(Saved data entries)
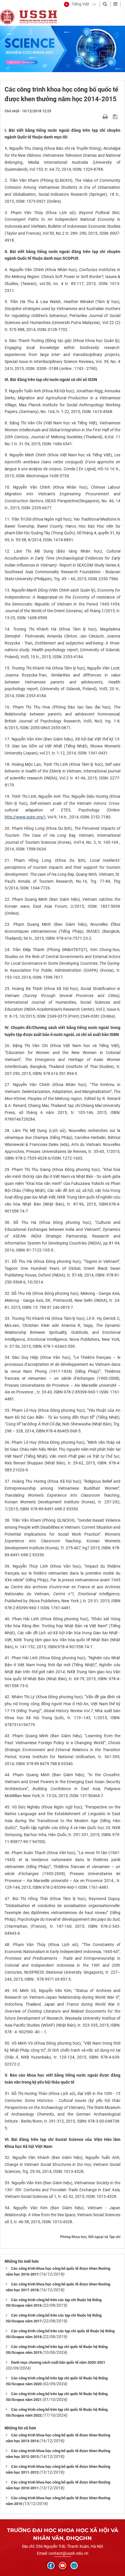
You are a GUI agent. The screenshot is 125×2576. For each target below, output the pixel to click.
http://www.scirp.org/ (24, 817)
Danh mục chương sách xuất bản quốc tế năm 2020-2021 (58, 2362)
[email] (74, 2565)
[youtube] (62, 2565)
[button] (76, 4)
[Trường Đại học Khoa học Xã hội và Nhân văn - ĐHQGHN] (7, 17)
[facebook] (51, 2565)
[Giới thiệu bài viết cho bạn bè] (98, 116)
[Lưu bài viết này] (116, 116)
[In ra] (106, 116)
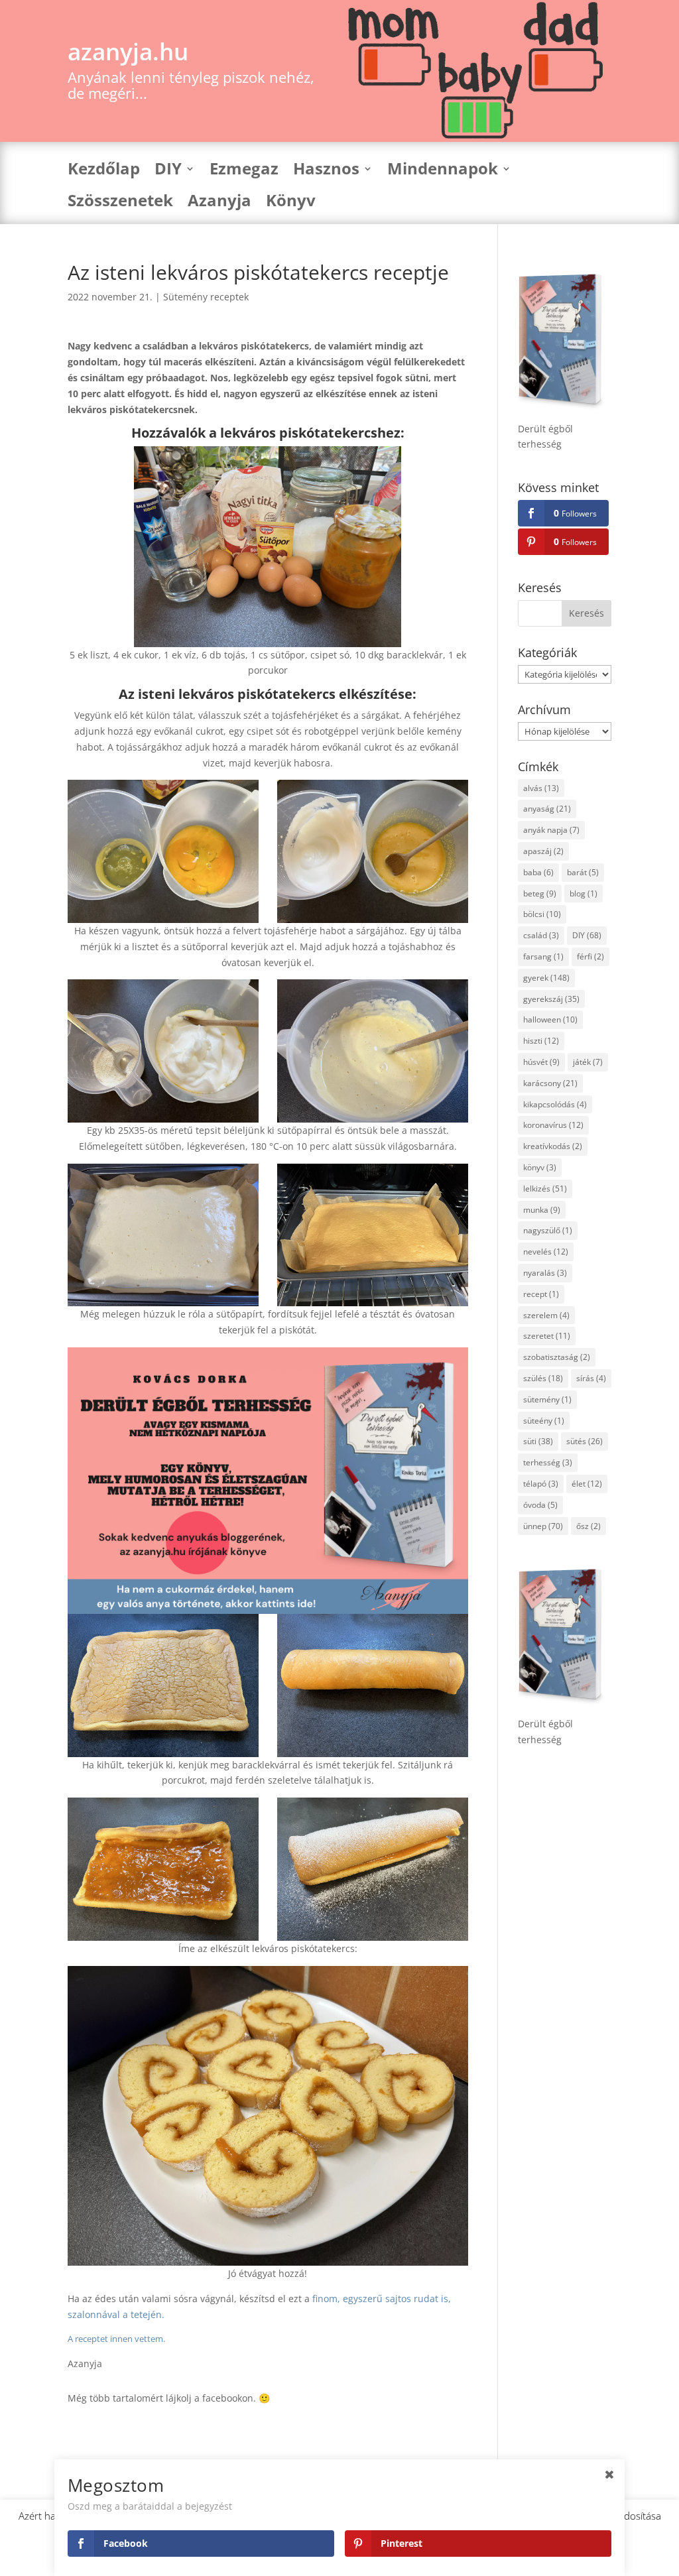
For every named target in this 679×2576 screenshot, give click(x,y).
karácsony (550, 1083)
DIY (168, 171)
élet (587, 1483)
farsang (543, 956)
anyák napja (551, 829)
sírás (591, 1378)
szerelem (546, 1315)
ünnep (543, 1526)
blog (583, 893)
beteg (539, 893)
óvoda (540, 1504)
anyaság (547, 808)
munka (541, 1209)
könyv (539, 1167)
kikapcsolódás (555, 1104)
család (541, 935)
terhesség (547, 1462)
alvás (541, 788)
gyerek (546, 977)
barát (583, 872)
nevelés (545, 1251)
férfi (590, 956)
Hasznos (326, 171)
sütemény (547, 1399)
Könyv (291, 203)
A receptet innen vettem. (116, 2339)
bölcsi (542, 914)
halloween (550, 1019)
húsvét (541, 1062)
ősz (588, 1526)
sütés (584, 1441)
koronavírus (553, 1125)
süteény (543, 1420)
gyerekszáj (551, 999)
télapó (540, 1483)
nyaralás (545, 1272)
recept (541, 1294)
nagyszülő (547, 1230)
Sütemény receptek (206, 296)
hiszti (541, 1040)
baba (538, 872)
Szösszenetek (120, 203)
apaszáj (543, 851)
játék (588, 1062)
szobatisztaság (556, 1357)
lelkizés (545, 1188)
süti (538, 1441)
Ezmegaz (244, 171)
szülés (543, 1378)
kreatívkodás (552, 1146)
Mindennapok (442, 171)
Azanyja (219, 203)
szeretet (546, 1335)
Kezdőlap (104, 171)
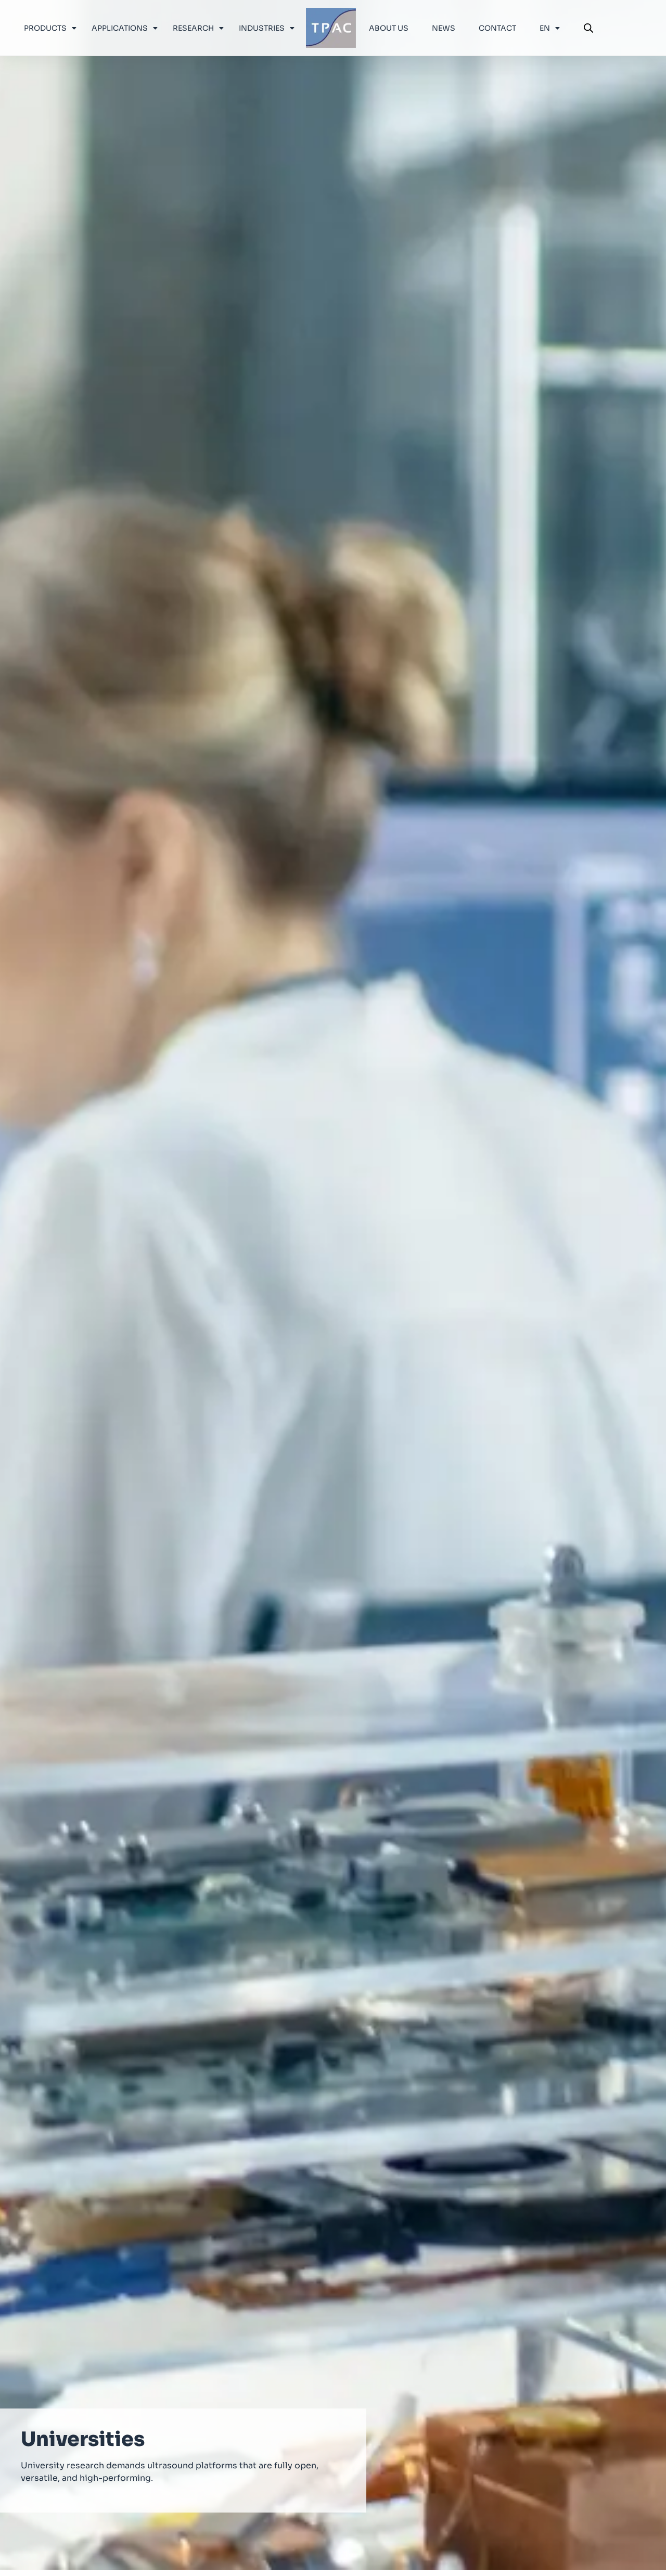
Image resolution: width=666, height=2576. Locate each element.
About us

...

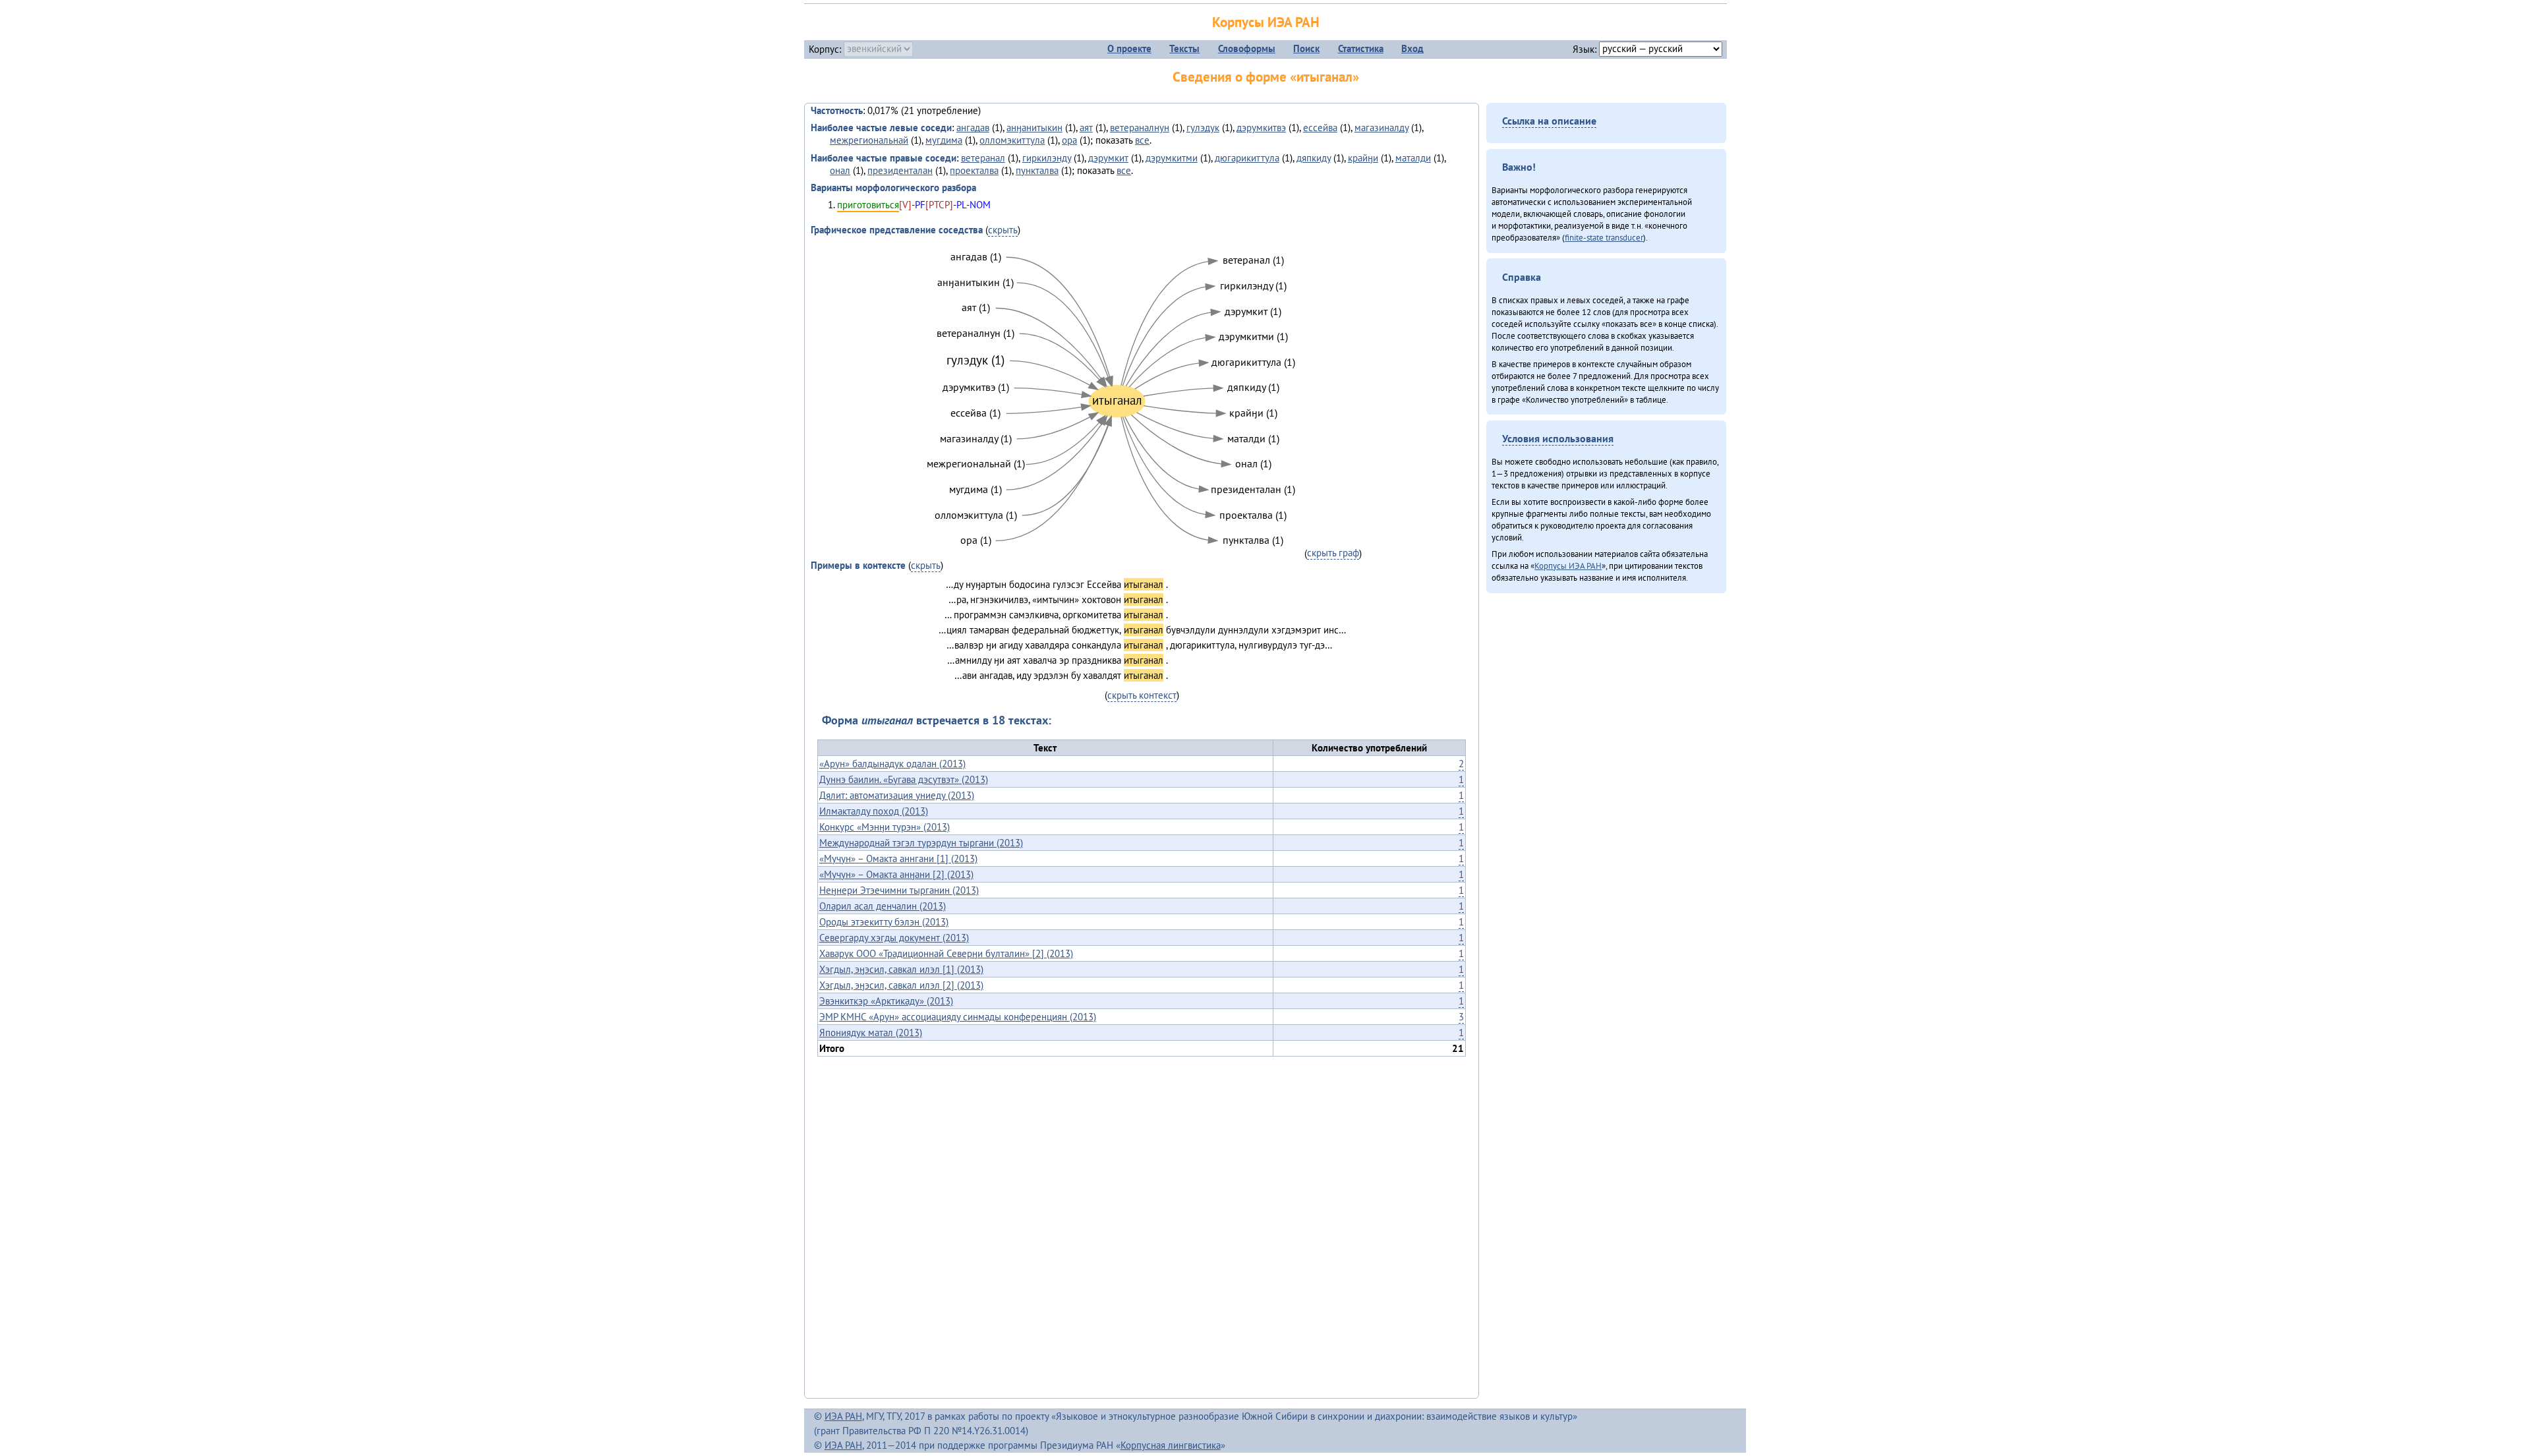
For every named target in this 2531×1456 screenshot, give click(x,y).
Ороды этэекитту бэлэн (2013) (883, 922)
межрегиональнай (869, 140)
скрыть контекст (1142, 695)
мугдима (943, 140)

GOAL OF THE EXERCISE
From the records above, copy exactly the lines starting at the one with "You are a GUI" and ending at the one with "alvás (541, 788)", and no others. Pictures stay out.

RESPONSE TO THE TASK
You are a GUI agent. The screenshot is 125×2576. For each target below, output the pixel to click.
http://www.scirp.org/ (24, 817)
Danh mục chương sách xuất bản quốc tế năm 2020-2021 (58, 2362)
[email] (74, 2565)
[youtube] (62, 2565)
[button] (76, 4)
[Trường Đại học Khoa học Xã hội và Nhân văn - ĐHQGHN] (7, 17)
[facebook] (51, 2565)
[Giới thiệu bài viết cho bạn bè] (98, 116)
[Lưu bài viết này] (116, 116)
[In ra] (106, 116)
For every named target in this 679×2576 screenshot, give click(x,y).
karácsony (550, 1083)
DIY (168, 171)
élet (587, 1483)
farsang (543, 956)
anyák napja (551, 829)
sírás (591, 1378)
szerelem (546, 1315)
ünnep (543, 1526)
blog (583, 893)
beteg (539, 893)
óvoda (540, 1504)
anyaság (547, 808)
munka (541, 1209)
könyv (539, 1167)
kikapcsolódás (555, 1104)
család (541, 935)
terhesség (547, 1462)
alvás (541, 788)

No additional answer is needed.